Por David Uzcátegui
Secretario Nacional de Asuntos Municipales Primero Justicia
@DavidUzcategui
Secretario Nacional de Asuntos Municipales Primero Justicia
@DavidUzcategui
A finales del mes pasado, el gobierno central implementó un plan de desarme voluntario, en el cual se ofrece a quienes entreguen sus armas diversos incentivos, que van desde educación y equipos tecnológicos hasta intervenciones quirúrgicas.

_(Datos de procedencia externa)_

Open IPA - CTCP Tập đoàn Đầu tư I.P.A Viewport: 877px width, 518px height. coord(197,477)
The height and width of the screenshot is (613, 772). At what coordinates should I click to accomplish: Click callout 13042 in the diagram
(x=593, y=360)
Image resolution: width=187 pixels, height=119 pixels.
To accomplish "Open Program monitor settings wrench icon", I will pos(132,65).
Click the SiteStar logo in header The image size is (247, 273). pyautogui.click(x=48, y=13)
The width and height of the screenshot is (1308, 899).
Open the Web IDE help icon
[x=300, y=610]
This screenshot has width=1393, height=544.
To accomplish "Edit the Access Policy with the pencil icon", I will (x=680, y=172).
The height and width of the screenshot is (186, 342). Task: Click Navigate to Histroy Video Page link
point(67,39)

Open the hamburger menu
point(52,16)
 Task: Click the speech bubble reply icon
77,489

Dicho plan ha resultado, por decir lo menos, polémico. Nadie se atreve a decir que no es necesario; pero muchos se preguntan si tales incentivos resultarán seductores a quienes tienen un arma como medio de conseguir ilegalmente su sustento y alcanzar sus torcidas ambiciones.
Desde esta tribuna, creemos que efectivamente hay razón de parte y parte. La iniciativa es urgente, necesaria y plausible; pero hay que ajustar muchas cosas, para que tenga mayor efectividad.
Expertos aseguran que ha sido una mala idea basarlo en instalaciones militares, porque estas disuaden al delincuente arrepentido de acudir. También señalan que estos planes son más efectivos cuando se dirigen al entorno del delincuente. Quizá padres, parejas, hermanos o hijos de dichos malhechores se vean más impedidos a entregar las armas en cuestión.
Sin embargo –y creo que aquí todos estamos de acuerdo- la discusión se debe dirigir hacia cómo ajustar los pormenores de la propuesta, ya que nadie, en su sano juicio, puede negar la urgencia de implementar estos planes en cuestión.
Por supuesto, vale la ocasión para debatir sobre las raíces de la violencia y qué podemos hacer para arrancarlas definitivamente. Y en este sentido, entender que la adecuada iniciativa del llamado al desarme voluntario, es apena una gota de agua en un océano de acciones impostergables.
Existe un asunto educativo de fondo. Hay que retomar el compromiso de la educación en todos los niveles, y no solamente la educación formal, sino la del ciudadano, como forjadora de principios y valores. Y nos referimos a la que da la familia, a la que da el gobierno a través de los mensajes que tiene capacidad de dejar en la cotidianidad de la gente.
Necesitamos también productividad y prosperidad. Los venezolanos tienen que volver a creer que sí pueden tener una vida digna y satisfactoria a través del trabajo y la remuneración justa que perciban por el mismo.
Es urgente. Se nos está haciendo cada vez más tarde. En los últimos días hemos padecido hechos de sangre que han conmocionado al país, como el impactante asesinato de Robert Serra, joven diputado oficialista de la Asamblea Nacional y el enfrentamiento entre civiles armados y efectivos del CICPC en el centro de Caracas.
Hablamos de hechos que han estremecido a una sociedad que ya no se conmueve ante nada, debido a la cotidianización de la violencia. Desde tiempo atrás hemos asegurado que, si algún punto de encuentro hay en este país escindido, es la condena a esta situación, que ya no amenaza con irse de las manos: se fue desde hace rato.
Lo que sí se debe tener claro es la enorme responsabilidad al respecto que tienen quienes hoy nos gobiernan. Deben ser ellos los proponentes, los coordinadores, los receptores de iniciativas. Los convocantes, los interlocutores de quienes estamos urgidos de trabajar por la paz, de cualquier color político y de diversos sectores de la sociedad.
No se trata de decir que tenemos que hacerlo antes de que sea tarde. Ya es tarde, es muy tarde. Pero es impostergable atajar a futuro la tragedia que vivimos hoy.